__Written problem a__
Decide whether each statement agrees with the Yelp reviews study. Answer yes or no for each and quote the words of the study that settle it: (i) the Yelp Open Dataset holds five subsets of data; (ii) the sample included 60 open restaurants; (iii) 100 reviews were randomly selected for each restaurant.

__Provided text__
= = =

A topic modeling study: The association between Yelp reviews' sentiment and restaurant closures

Which aspects of the feedback provided by Yelp customer reviews are associated with restaurant closures?

Motivation

Online customer reviews play a significant role in shaping how restaurants are perceived by consumers. When searching for new places to eat at, consumers may resort to customer review platforms, such as Yelp, to establish which of several would be worth giving a try. Therefore, the valence of a restaurant's reviews on several different aspects can impact its success, and ultimately, its survival. Restaurant closures are the endmost sign that a restaurant was unsuccessful as a business, something that can occur for several reasons. The aim of this project is then to explore which, if any, aspects of customer reviews are associated to restaurant closures. To do so, a sample of Yelp's restaurant reviews will be used.

Investigating the research question Which aspects of the feedback provided by Yelp customer reviews are associated with restaurant closures? is crucial, as the insights derived from it may help current and prospective restaurant owners in detecting potential threats to their establishments' survival. That is, restaurant owners can use our results to, for example, be able to identify warning signs of when their restaurant's survival might be at risk, establish which key areas warrant improvement to exceed customer expectations, and adjust their business strategies to address early signs of threats before they escalate into critical issues.

Data

The dataset used was Yelp Open Dataset, a public dataset provided by the review platform Yelp. This dataset was obtained via the following link: Yelp Open Dataset.

The dataset contains 5 subsets of data: business, review, checkin, tip, and user, but only the business, review, and checkin subsets were relevant for our study. The business subset contains general business data including location, attributes, categories, and information on whether restaurants are open or closed; the review subset contains full review texts and metadata; and the checkin subset contains comma-separated timestamps for every logged check-in of each restaurant.

Furthermore, the dataset contains millions of reviews on a variety of types of establishments, services, and experiences that lay outside the scope of our project. Thus, we constructed a balanced dataset that consists of a random sample of 5000 restaurant reviews, reviews_sampled.rds. This sample included 100 restaurants (50 of which open, and 50 of which closed) that each have at least 100 reviews since 2018. For closed restaurants, only reviews up to the date of the last check-in (i.e. while they were still active) were considered. For each restaurant, 50 reviews were randomly selected, resuting in the final sample of 5000 observations.

The table below summarizes the most important variables at this stage of the project:

Method

To answer our research question, which is of exploratory nature, we first conducted a sentiment analysis on the 5000- reviews sample. In order to do the sentiment analysis we created our own dictionary combining different techniques like reviewing clusters from BERTopic and word frequency tables on usefull identified themes. This allowed us to classify useful themes, variables and key words accross reviews.

= = =

__Written problem b__
In the listing, swap "thumbnail" for "tile" in the lines starting with the line with "Viewport: 915px width, 804px" and going on through the end of the listing, changing nothing else. Leave the pictures out of your answer.

Collected data entries

= = =

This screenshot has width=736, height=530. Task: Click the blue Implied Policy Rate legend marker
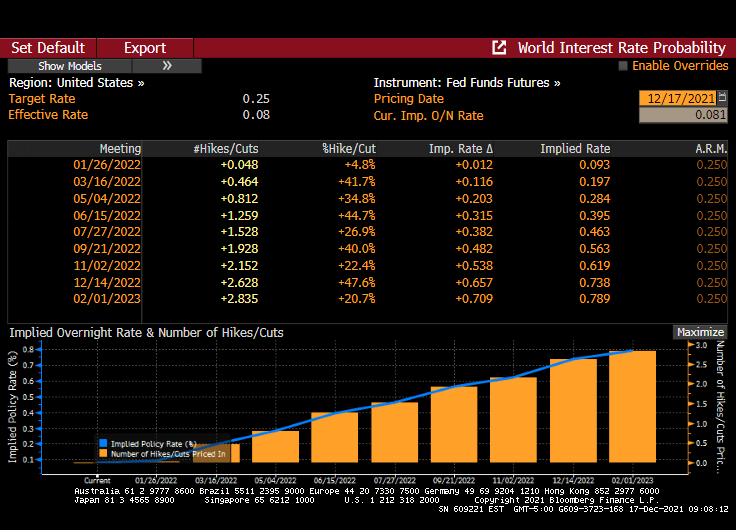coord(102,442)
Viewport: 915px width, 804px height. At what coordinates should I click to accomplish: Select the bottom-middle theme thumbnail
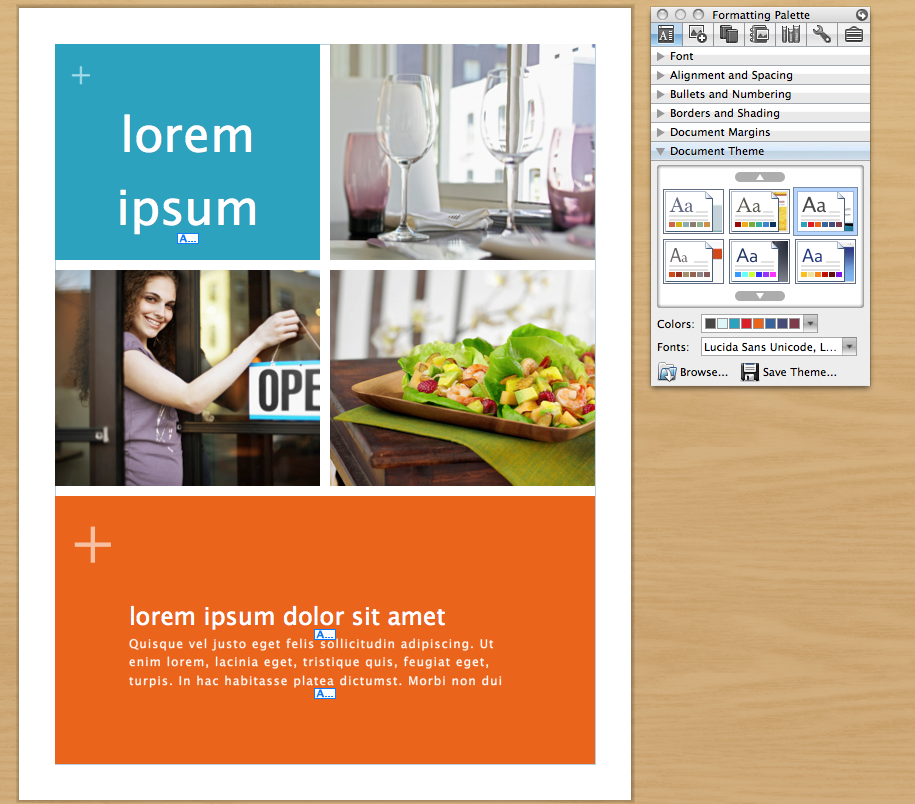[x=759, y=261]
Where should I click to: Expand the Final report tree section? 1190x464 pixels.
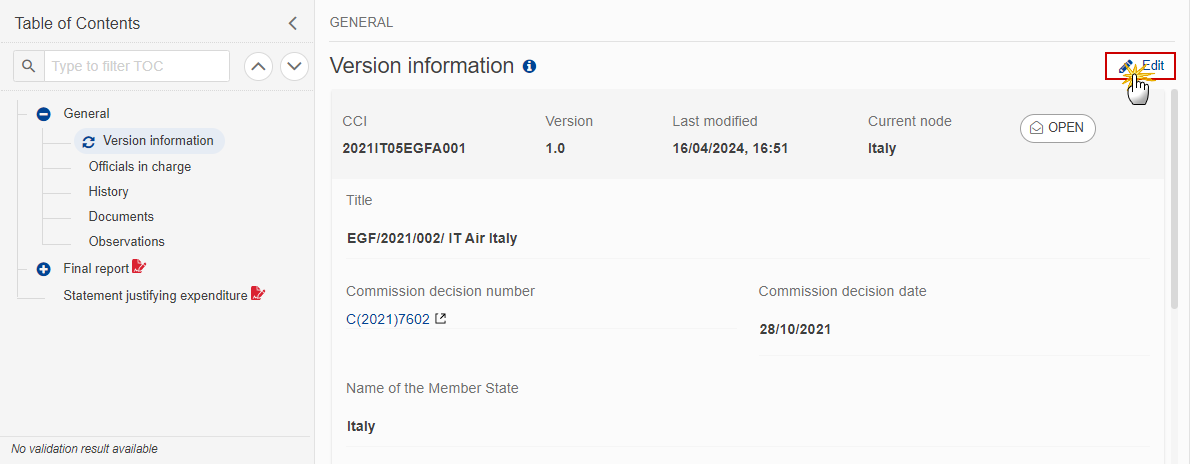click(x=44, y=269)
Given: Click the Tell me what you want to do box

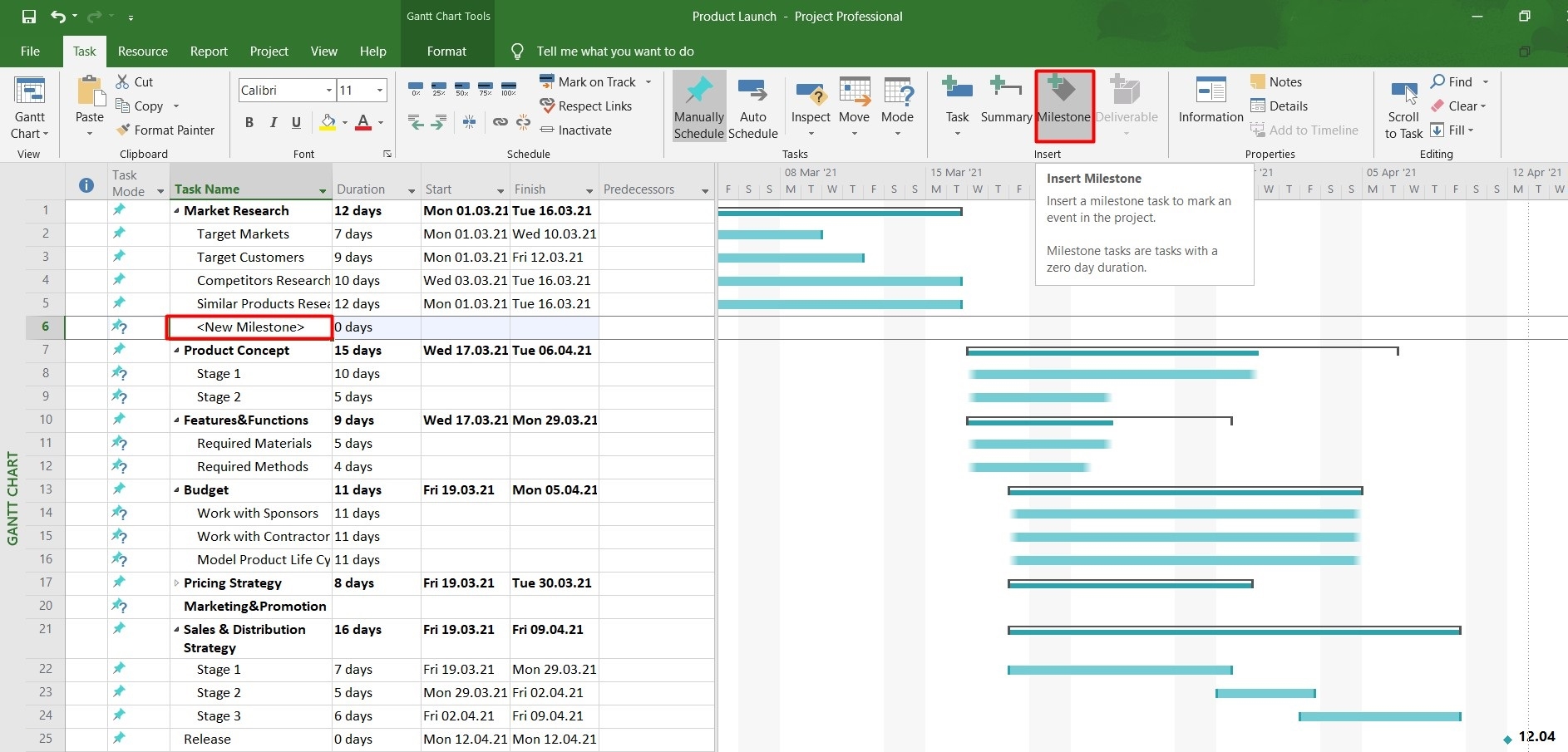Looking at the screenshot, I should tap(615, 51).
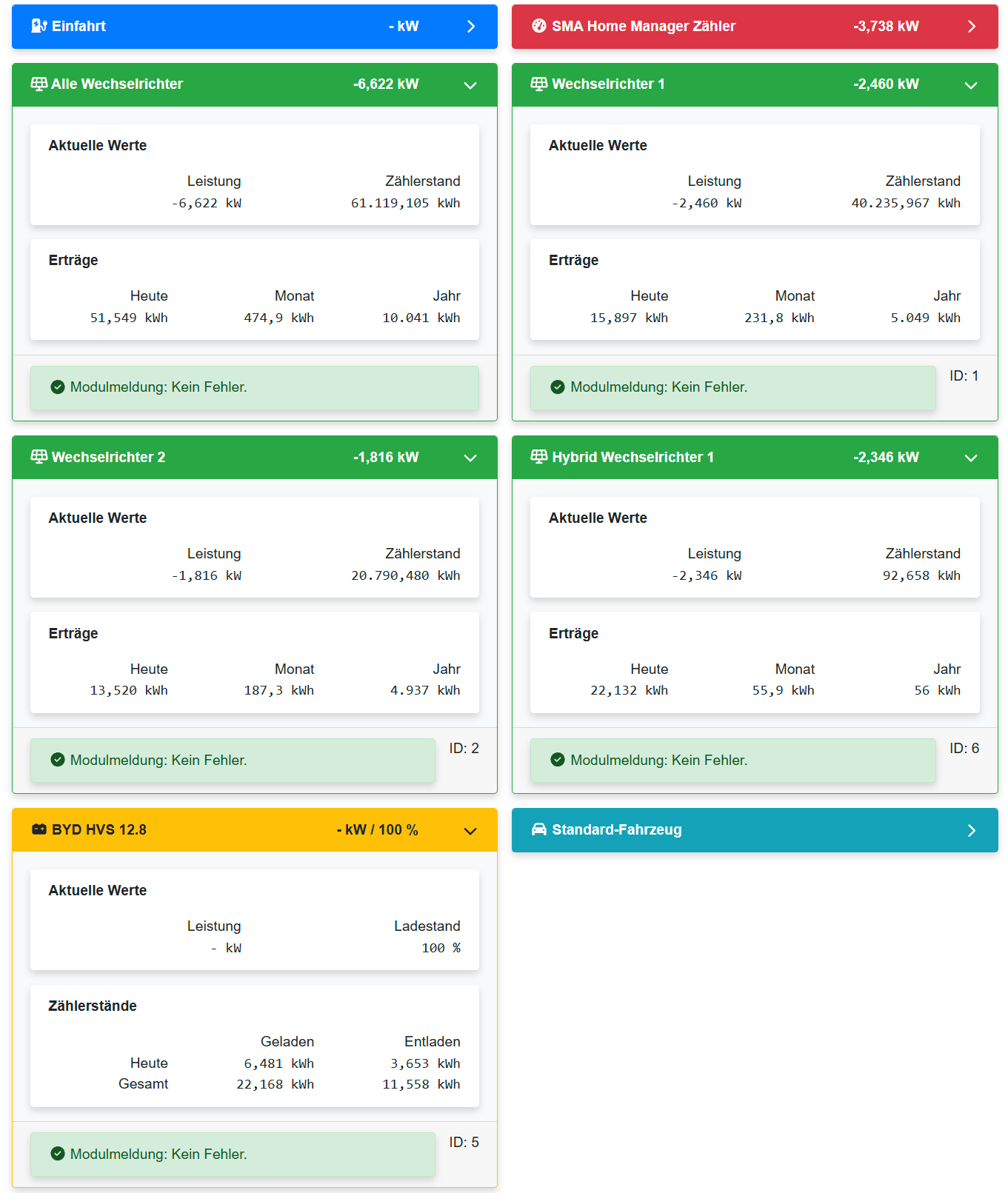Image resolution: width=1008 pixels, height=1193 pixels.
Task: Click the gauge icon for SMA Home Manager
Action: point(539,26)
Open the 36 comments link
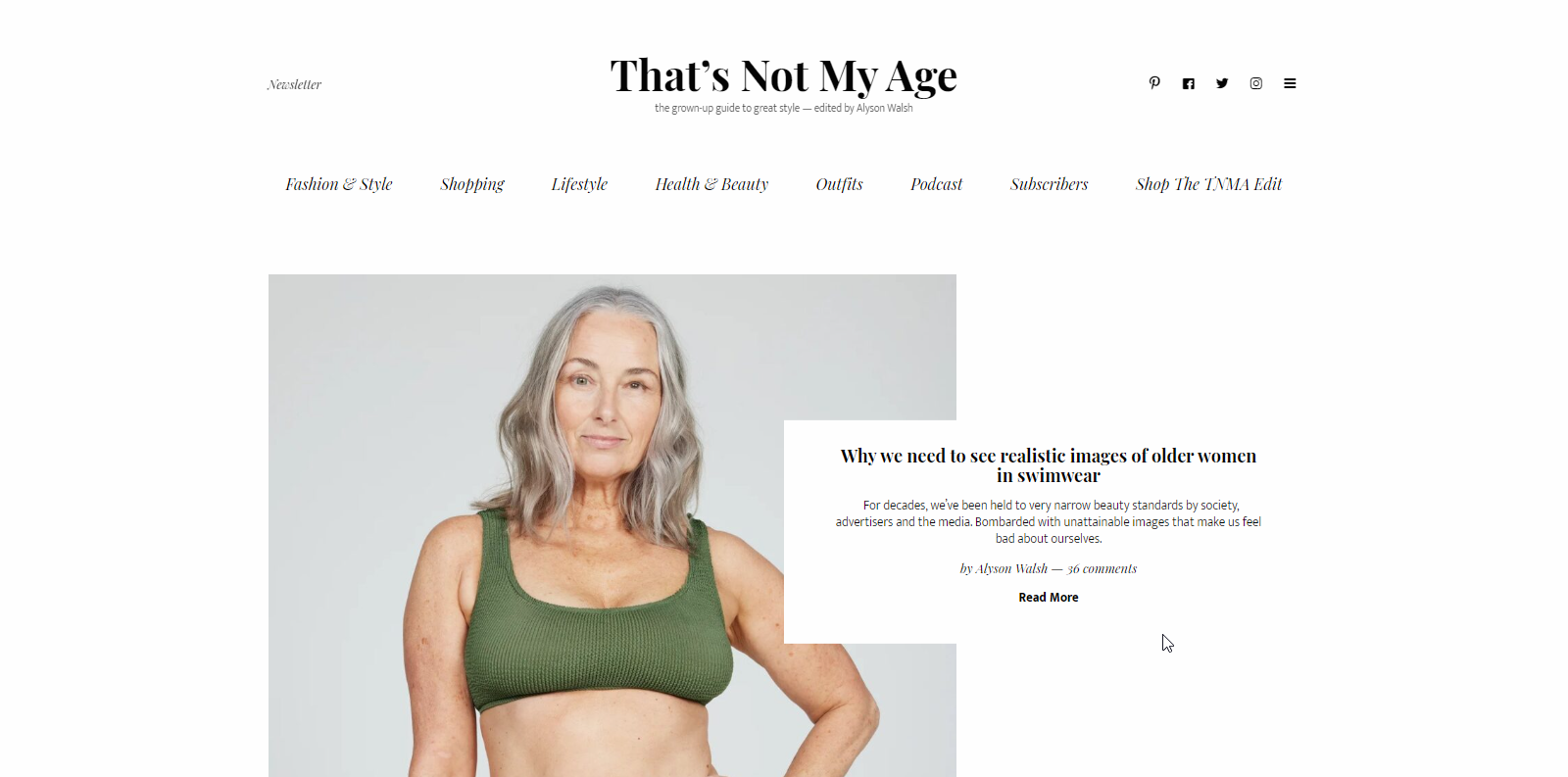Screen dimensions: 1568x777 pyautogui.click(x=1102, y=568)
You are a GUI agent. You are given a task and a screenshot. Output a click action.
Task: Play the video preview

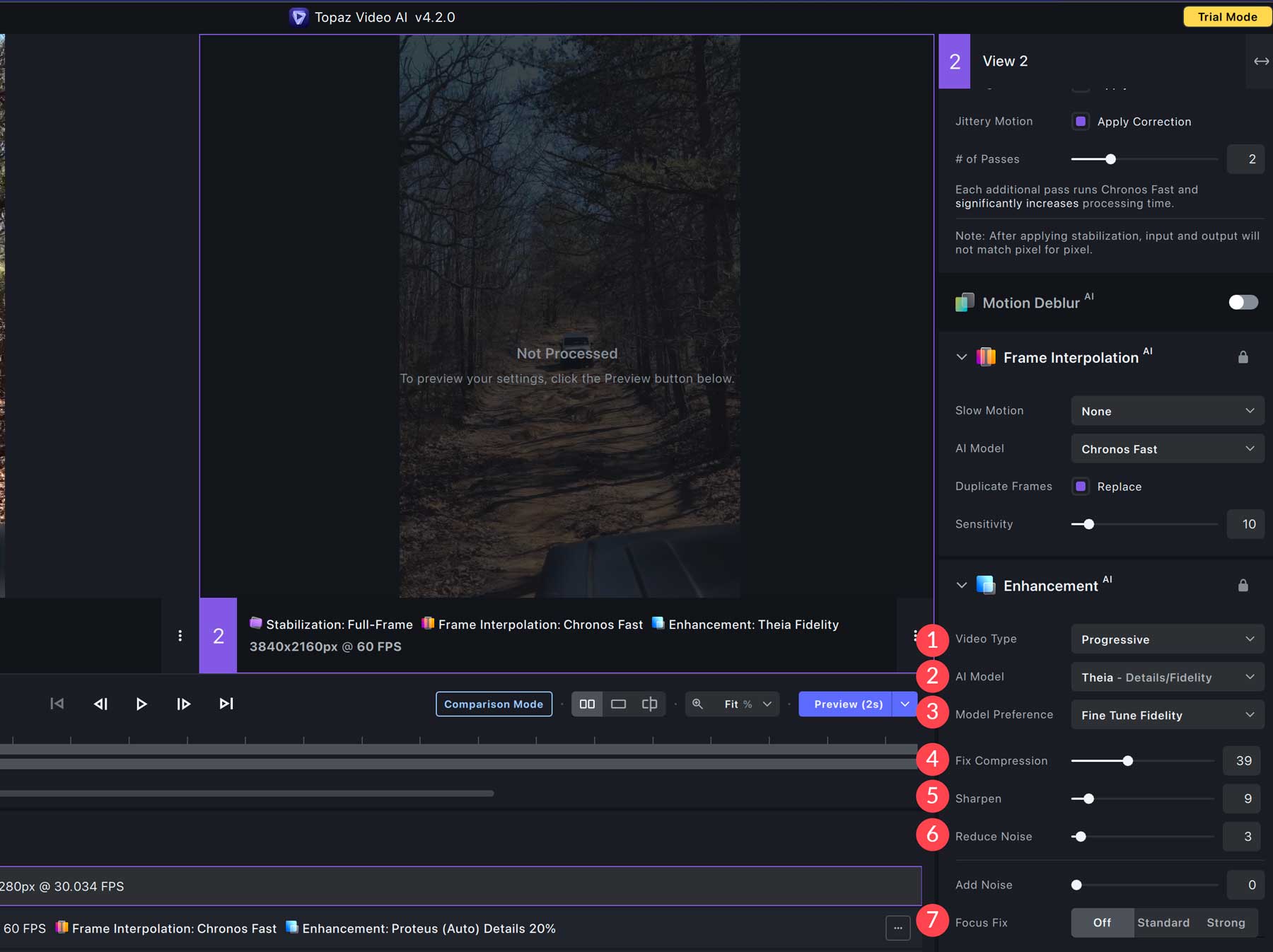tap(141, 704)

= = =

__Correct response a__
(i) Yes: "The dataset contains 5 subsets of data: business, review, checkin, tip, and user"
(ii) No: "50 of which open, and 50 of which closed"
(iii) No: "For each restaurant, 50 reviews were randomly selected"

__Correct response b__
Viewport: 915px width, 804px height. At what coordinates should I click to accomplish: Select the bottom-middle theme tile
[x=759, y=261]
Where should I click to: Expand the Final report tree section? 1190x464 pixels.
click(x=44, y=269)
Given: Click the Tell me what you want to do box

Looking at the screenshot, I should tap(615, 51).
Image resolution: width=1008 pixels, height=1193 pixels.
Task: Click the gauge icon for SMA Home Manager
Action: point(539,26)
Open the 36 comments link
Screen dimensions: 1568x777 pyautogui.click(x=1102, y=568)
You are a GUI agent. You are given a task and a screenshot. Output a click action.
Task: Play the video preview

tap(141, 704)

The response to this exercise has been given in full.